My slides for my presentation on empirical studies of copyright litigation are available here.

Getty’s high-resolution competition law complaint against Google in the EU

Getty Images has filed a competition law complaint against Google

I have some initial thoughts as follows:

Image Search vs. High-Resolution Image Search

Google’s rationale for image search in general is that displaying the image is necessary for the user to assess how well the image corresponds to their search. This practice has been litigated at least twice in the U.S. in relation to thumbnail images and has easily passed the test of fair use.

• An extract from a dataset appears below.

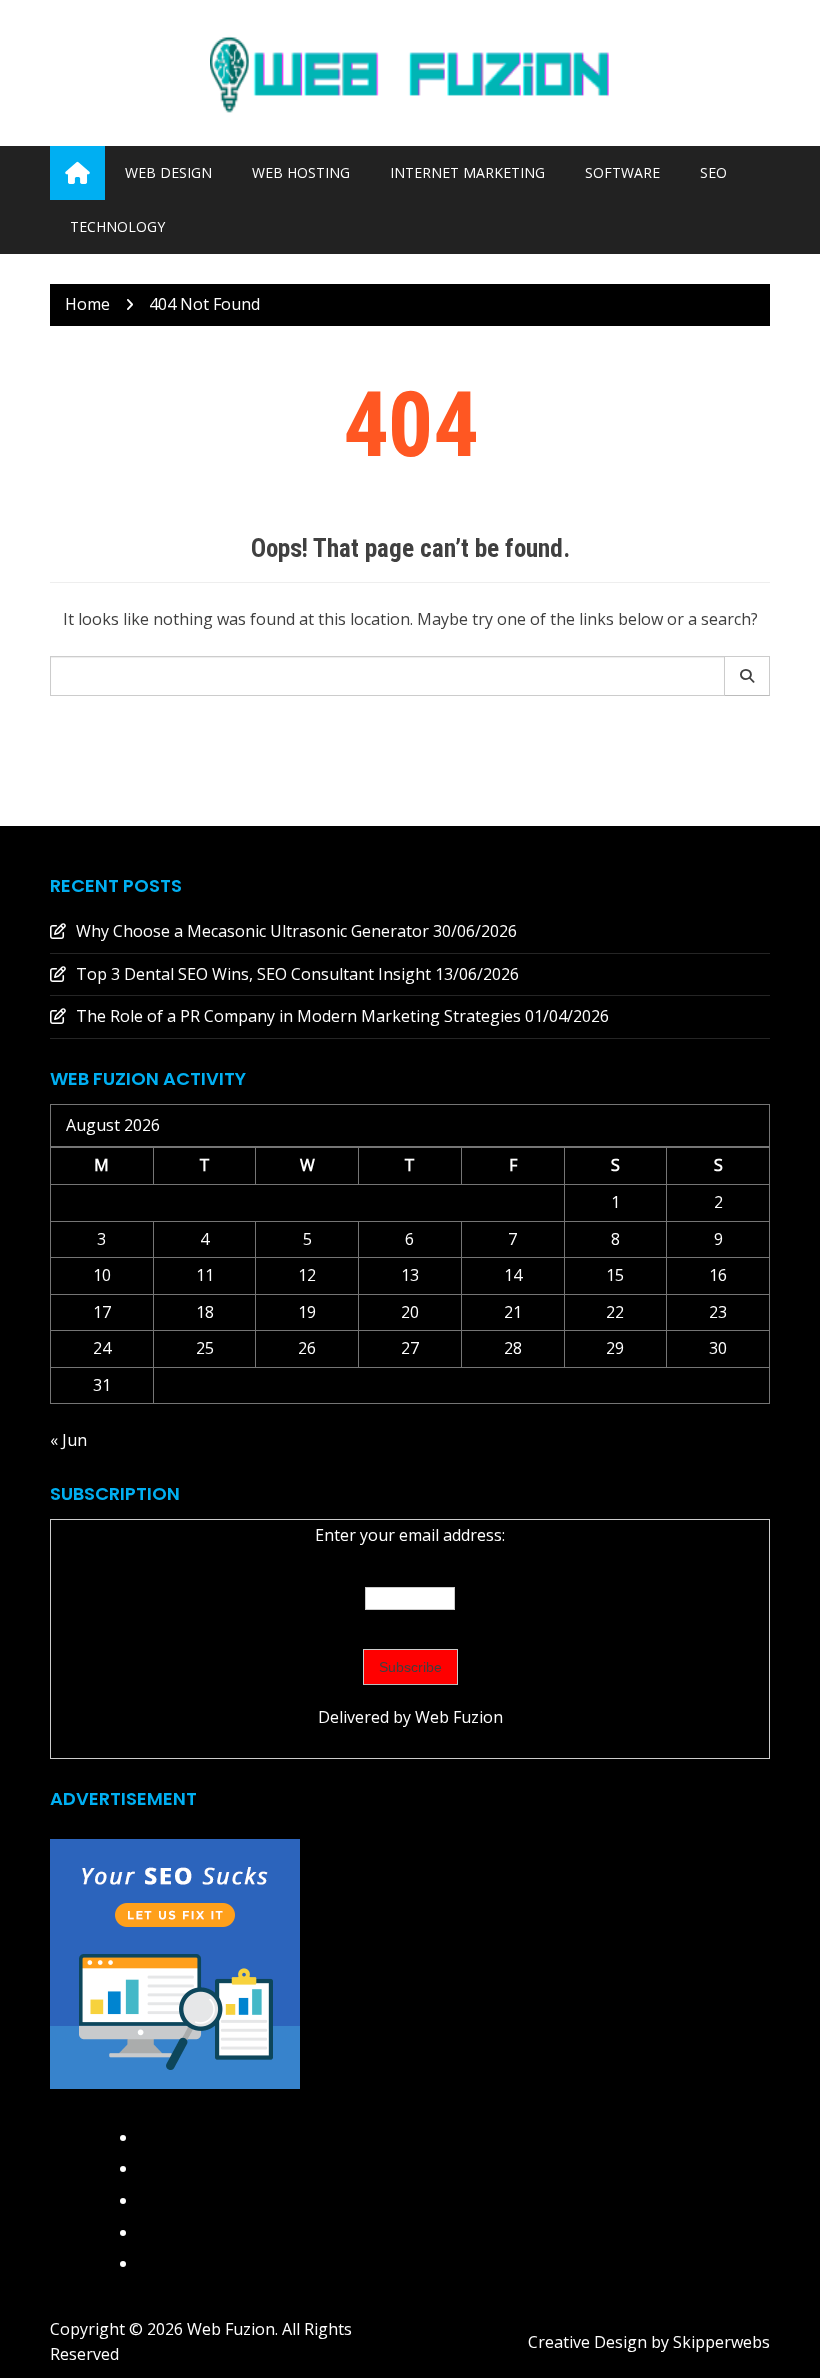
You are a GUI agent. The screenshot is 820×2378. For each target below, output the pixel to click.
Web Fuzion (459, 1717)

Getty’s complaint is directed more specifically to the creation of high-resolution galleries. Although Google could make a similar argument that you need to see the image in high resolution to properly evaluate it, my view is that this argument is not nearly so compelling. The high resolution display is more expressive and less informational and the potential adverse effect on the copyright owner is greater for that reason and because, as Getty points out once consumers see an image on the Web, they aren’t likely to go to the source and look at it again. Getty argues that Google Images’ creation of high-res galleries of copyrighted content is thus impacting Getty’s own image licensing business; promoting piracy and copyright infringement; and bolstering Google’s monopoly over site traffic, engagement data and ad spend.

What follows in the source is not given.